Une personne de Salam a fait remarquer, aussi, qu’il est “bien d’avoir de beaucoup de réflexion, de réfléchir à comment on va faire. Mais actuellement, c’est la nourriture qui compte pour eux. Il y a des gens de Calais qui font des réflexions! ‘Pourquoi vous les nourrissez?’ Il faudrait peut-être arrêter de les nourrir?’ ” Il est bien sûr important de nourrir les affamés. Mais les humanitaires, en nourrissant les migrants, réparent les pots cassés par l’état. Un autre membre du public a rappelé l’expérience de l’association qui avait cessé la distribution et exigé des pouvoirs publics qu’ils prennent leur responsabilité. La mairie en avait profité pour monter les autres associations contre cette première, et semer la discorde. L’action a échoué, et la distribution a repris.

Bien que l’un des intervenants tendait à minimiser le rôle de Madame Bouchart et de la mairie, un contraste a été dressé entre la situation à Calais où la maire est profondément hostile à la présence des migrants, et les destructions se suivent dans “une habitude d’illégalité au niveau du quotidien.” Et la situation à Norrent-Fontes, où l’autorité locale a adopté une position plus constructive, d’aide et d’accompagnement. Le fait que les services municipaux interviennent principalement pour détruire et voler freine probablement les élans de solidarité qui pourraient autrement voir le jour, même s’ils ne seraient pas à la même échelle que l’organisation quotidienne de centaines de repas.

Un anarchiste et une membre du NPA ont débattu des mérites de la liberté et de la régularisation. La régularisation permet d’avoir accès aux droits sociaux du pays. D’un autre côté, dit l’anarchiste, combien de personnes seront régularisées?

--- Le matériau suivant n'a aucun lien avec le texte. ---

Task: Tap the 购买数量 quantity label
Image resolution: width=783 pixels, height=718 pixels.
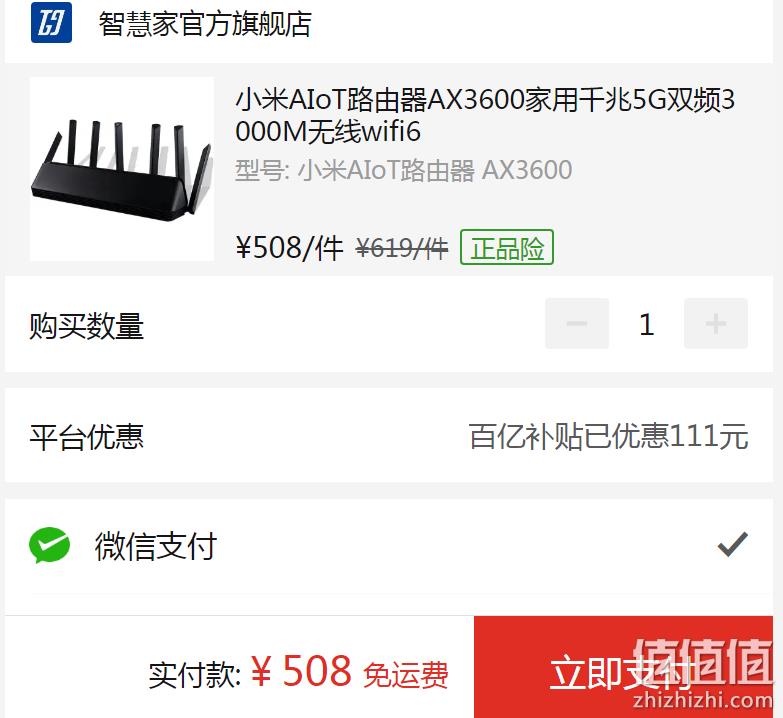Action: coord(86,326)
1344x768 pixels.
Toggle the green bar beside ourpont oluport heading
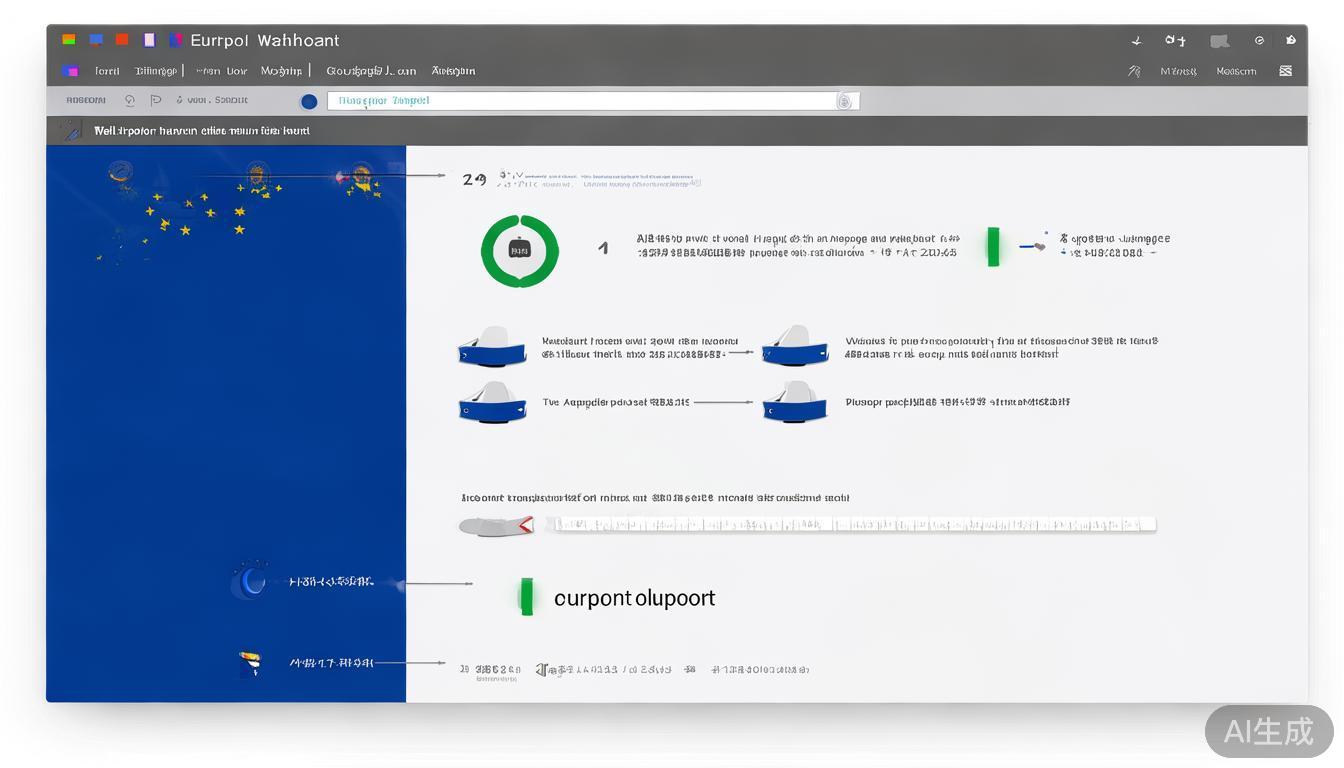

Qu’adviendra-t-il des non régularisé(e)s? “_ C’est pour ça qu’il faut régulariser tout le monde. _ C’est pour ça que je dis que la régularisation est irréaliste.” D’autres tenteront de désamorcer le problème en pointant la possibilité d’un système de liberté de circulation couplée avec un système d’aide sociale. “Si par liberté de circulation, on entend que les gens seront libres de s’installer où ils veulent, de travailler, et d’avoir une retraite, alors ça veut essentiellement dire la même chose [que la régularisation.]”

Un membre de l’université a indiqué que le lieu du débat était plutôt bon, et qu’il serait heureux de voir d’autres rencontres et d’autres débats du collectif, qui pourrait faire le lien qui manque entre les associations humanitaires, et apporter un objectif plus politique à l’humanitaire. Egalement, le Collectif D’ailleurs Nous Sommes d’Ici serait assez pluriel pour demander à organiser des soirées de présentation, pour expliquer le travail accompli et à accomplir. Un appel à assister au procès du 12 juillet contre les militant(e)s No Border a été lancé, et le débat s’est plus ou moins terminé là-dessus. Plusieurs personnes ont laissé des coordonnées pour être jointes, et nous pouvons nous attendre à de nouveaux débats et de nouvelles rencontres dans le futur, pour des projections ou autres.